EXERCISE: From the first line to the last, output the entries exactly.

[Stored records]
┄┄┄┄┄┄

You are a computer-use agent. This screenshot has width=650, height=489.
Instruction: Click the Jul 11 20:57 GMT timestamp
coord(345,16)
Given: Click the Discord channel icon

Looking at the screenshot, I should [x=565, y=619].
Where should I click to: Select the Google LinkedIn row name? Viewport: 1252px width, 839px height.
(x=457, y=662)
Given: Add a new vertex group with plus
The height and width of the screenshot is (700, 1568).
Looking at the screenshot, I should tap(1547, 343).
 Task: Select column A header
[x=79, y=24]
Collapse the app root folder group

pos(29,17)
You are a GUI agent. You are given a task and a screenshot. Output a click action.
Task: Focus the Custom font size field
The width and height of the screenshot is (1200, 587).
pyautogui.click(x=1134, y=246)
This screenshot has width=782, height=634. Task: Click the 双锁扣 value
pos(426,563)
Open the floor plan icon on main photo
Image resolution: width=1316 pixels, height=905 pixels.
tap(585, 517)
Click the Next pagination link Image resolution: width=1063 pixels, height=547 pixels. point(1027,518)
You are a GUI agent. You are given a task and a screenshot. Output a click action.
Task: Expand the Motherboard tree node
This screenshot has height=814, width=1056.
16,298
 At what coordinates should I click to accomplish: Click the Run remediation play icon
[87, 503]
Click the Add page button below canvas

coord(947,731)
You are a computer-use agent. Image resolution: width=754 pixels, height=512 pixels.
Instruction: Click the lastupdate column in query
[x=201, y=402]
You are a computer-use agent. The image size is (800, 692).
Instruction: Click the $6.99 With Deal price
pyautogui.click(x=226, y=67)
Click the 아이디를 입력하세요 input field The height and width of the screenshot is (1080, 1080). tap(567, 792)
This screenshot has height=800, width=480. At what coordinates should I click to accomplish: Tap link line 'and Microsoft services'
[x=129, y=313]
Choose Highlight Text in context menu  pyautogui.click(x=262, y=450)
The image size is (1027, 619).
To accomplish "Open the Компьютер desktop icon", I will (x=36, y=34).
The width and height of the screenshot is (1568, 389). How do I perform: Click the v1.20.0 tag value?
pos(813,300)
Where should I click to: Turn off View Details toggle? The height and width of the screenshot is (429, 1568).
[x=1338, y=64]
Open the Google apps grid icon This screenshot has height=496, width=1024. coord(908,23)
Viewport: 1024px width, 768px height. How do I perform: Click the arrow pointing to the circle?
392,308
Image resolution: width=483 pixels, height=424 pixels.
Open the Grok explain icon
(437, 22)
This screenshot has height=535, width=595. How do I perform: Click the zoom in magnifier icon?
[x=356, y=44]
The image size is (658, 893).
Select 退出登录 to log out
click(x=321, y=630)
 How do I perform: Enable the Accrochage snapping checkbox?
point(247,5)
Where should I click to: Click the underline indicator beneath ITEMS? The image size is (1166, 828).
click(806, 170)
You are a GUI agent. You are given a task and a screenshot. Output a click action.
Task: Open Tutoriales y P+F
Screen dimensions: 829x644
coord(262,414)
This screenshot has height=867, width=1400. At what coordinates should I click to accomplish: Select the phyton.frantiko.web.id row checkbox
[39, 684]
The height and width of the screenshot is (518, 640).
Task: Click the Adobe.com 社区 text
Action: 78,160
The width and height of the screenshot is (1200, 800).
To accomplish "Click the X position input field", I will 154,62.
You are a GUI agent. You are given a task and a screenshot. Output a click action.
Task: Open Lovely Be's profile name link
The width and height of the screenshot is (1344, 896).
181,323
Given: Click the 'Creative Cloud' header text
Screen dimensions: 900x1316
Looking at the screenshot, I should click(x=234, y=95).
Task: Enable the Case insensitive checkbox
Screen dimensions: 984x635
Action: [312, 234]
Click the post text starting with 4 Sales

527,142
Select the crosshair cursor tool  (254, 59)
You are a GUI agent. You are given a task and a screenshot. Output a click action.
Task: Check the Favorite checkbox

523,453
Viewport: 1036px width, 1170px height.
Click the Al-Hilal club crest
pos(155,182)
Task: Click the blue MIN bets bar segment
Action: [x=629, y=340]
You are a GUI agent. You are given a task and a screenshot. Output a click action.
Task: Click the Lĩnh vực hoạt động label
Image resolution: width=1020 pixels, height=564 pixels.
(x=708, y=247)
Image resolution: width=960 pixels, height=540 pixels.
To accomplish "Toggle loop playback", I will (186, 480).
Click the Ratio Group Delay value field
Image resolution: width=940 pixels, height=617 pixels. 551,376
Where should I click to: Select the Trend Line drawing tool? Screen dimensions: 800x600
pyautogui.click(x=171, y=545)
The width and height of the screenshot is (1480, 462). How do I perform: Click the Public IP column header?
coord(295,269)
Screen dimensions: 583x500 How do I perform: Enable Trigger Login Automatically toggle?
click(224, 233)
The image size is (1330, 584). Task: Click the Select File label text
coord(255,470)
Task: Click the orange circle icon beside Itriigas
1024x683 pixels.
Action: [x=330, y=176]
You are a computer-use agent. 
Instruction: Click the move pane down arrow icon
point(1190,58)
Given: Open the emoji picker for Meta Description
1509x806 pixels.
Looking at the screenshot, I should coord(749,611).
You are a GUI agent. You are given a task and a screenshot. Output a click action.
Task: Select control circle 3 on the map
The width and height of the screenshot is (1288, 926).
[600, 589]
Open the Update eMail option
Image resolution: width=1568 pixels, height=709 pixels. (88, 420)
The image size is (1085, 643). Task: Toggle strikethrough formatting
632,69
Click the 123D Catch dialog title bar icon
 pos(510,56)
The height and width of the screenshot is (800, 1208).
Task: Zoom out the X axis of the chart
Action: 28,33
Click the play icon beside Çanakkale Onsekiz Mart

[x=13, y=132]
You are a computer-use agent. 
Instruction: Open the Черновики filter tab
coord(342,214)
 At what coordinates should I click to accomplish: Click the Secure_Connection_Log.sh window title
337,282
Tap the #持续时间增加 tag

┄┄┄┄┄┄

COMPLETED EXERCISE:
You are a computer-use agent. This screenshot has width=650, height=489.
Instruction: Click the Jul 11 20:57 GMT timestamp
coord(345,16)
Given: Click the Discord channel icon

Looking at the screenshot, I should [x=565, y=619].
Where should I click to: Select the Google LinkedIn row name? Viewport: 1252px width, 839px height.
(x=457, y=662)
Given: Add a new vertex group with plus
The height and width of the screenshot is (700, 1568).
Looking at the screenshot, I should tap(1547, 343).
 Task: Select column A header
[x=79, y=24]
Collapse the app root folder group

pos(29,17)
You are a GUI agent. You are given a task and a screenshot. Output a click action.
Task: Focus the Custom font size field
The width and height of the screenshot is (1200, 587).
pyautogui.click(x=1134, y=246)
This screenshot has width=782, height=634. Task: Click the 双锁扣 value
pos(426,563)
Open the floor plan icon on main photo
Image resolution: width=1316 pixels, height=905 pixels.
tap(585, 517)
Click the Next pagination link Image resolution: width=1063 pixels, height=547 pixels. point(1027,518)
You are a GUI agent. You are given a task and a screenshot. Output a click action.
Task: Expand the Motherboard tree node
This screenshot has height=814, width=1056.
16,298
 At what coordinates should I click to accomplish: Click the Run remediation play icon
[87, 503]
Click the Add page button below canvas

coord(947,731)
You are a computer-use agent. Image resolution: width=754 pixels, height=512 pixels.
Instruction: Click the lastupdate column in query
[x=201, y=402]
You are a computer-use agent. The image size is (800, 692).
Instruction: Click the $6.99 With Deal price
pyautogui.click(x=226, y=67)
Click the 아이디를 입력하세요 input field The height and width of the screenshot is (1080, 1080). tap(567, 792)
This screenshot has height=800, width=480. At what coordinates should I click to accomplish: Tap link line 'and Microsoft services'
[x=129, y=313]
Choose Highlight Text in context menu  pyautogui.click(x=262, y=450)
The image size is (1027, 619).
To accomplish "Open the Компьютер desktop icon", I will (x=36, y=34).
The width and height of the screenshot is (1568, 389). How do I perform: Click the v1.20.0 tag value?
pos(813,300)
Where should I click to: Turn off View Details toggle? The height and width of the screenshot is (429, 1568).
[x=1338, y=64]
Open the Google apps grid icon This screenshot has height=496, width=1024. coord(908,23)
Viewport: 1024px width, 768px height. How do I perform: Click the arrow pointing to the circle?
392,308
Image resolution: width=483 pixels, height=424 pixels.
Open the Grok explain icon
(437, 22)
This screenshot has height=535, width=595. How do I perform: Click the zoom in magnifier icon?
[x=356, y=44]
The image size is (658, 893).
Select 退出登录 to log out
click(x=321, y=630)
 How do I perform: Enable the Accrochage snapping checkbox?
point(247,5)
Where should I click to: Click the underline indicator beneath ITEMS? The image size is (1166, 828).
click(806, 170)
You are a GUI agent. You are given a task and a screenshot. Output a click action.
Task: Open Tutoriales y P+F
Screen dimensions: 829x644
coord(262,414)
This screenshot has height=867, width=1400. At what coordinates should I click to accomplish: Select the phyton.frantiko.web.id row checkbox
[39, 684]
The height and width of the screenshot is (518, 640).
Task: Click the Adobe.com 社区 text
Action: 78,160
The width and height of the screenshot is (1200, 800).
To accomplish "Click the X position input field", I will 154,62.
You are a GUI agent. You are given a task and a screenshot. Output a click action.
Task: Open Lovely Be's profile name link
The width and height of the screenshot is (1344, 896).
181,323
Given: Click the 'Creative Cloud' header text
Screen dimensions: 900x1316
Looking at the screenshot, I should click(x=234, y=95).
Task: Enable the Case insensitive checkbox
Screen dimensions: 984x635
Action: [312, 234]
Click the post text starting with 4 Sales

527,142
Select the crosshair cursor tool  (254, 59)
You are a GUI agent. You are given a task and a screenshot. Output a click action.
Task: Check the Favorite checkbox

523,453
Viewport: 1036px width, 1170px height.
Click the Al-Hilal club crest
pos(155,182)
Task: Click the blue MIN bets bar segment
Action: [x=629, y=340]
You are a GUI agent. You are given a task and a screenshot. Output a click action.
Task: Click the Lĩnh vực hoạt động label
Image resolution: width=1020 pixels, height=564 pixels.
(x=708, y=247)
Image resolution: width=960 pixels, height=540 pixels.
To accomplish "Toggle loop playback", I will (186, 480).
Click the Ratio Group Delay value field
Image resolution: width=940 pixels, height=617 pixels. 551,376
Where should I click to: Select the Trend Line drawing tool? Screen dimensions: 800x600
pyautogui.click(x=171, y=545)
The width and height of the screenshot is (1480, 462). How do I perform: Click the Public IP column header?
coord(295,269)
Screen dimensions: 583x500 How do I perform: Enable Trigger Login Automatically toggle?
click(224, 233)
The image size is (1330, 584). Task: Click the Select File label text
coord(255,470)
Task: Click the orange circle icon beside Itriigas
1024x683 pixels.
Action: [x=330, y=176]
You are a computer-use agent. 
Instruction: Click the move pane down arrow icon
point(1190,58)
Given: Open the emoji picker for Meta Description
1509x806 pixels.
Looking at the screenshot, I should coord(749,611).
You are a GUI agent. You are given a task and a screenshot. Output a click action.
Task: Select control circle 3 on the map
The width and height of the screenshot is (1288, 926).
[600, 589]
Open the Update eMail option
Image resolution: width=1568 pixels, height=709 pixels. (88, 420)
The image size is (1085, 643). Task: Toggle strikethrough formatting
632,69
Click the 123D Catch dialog title bar icon
 pos(510,56)
The height and width of the screenshot is (800, 1208).
Task: Zoom out the X axis of the chart
Action: 28,33
Click the play icon beside Çanakkale Onsekiz Mart

[x=13, y=132]
You are a computer-use agent. 
Instruction: Open the Черновики filter tab
coord(342,214)
 At what coordinates should I click to accomplish: Click the Secure_Connection_Log.sh window title
337,282
Tap the #持续时间增加 tag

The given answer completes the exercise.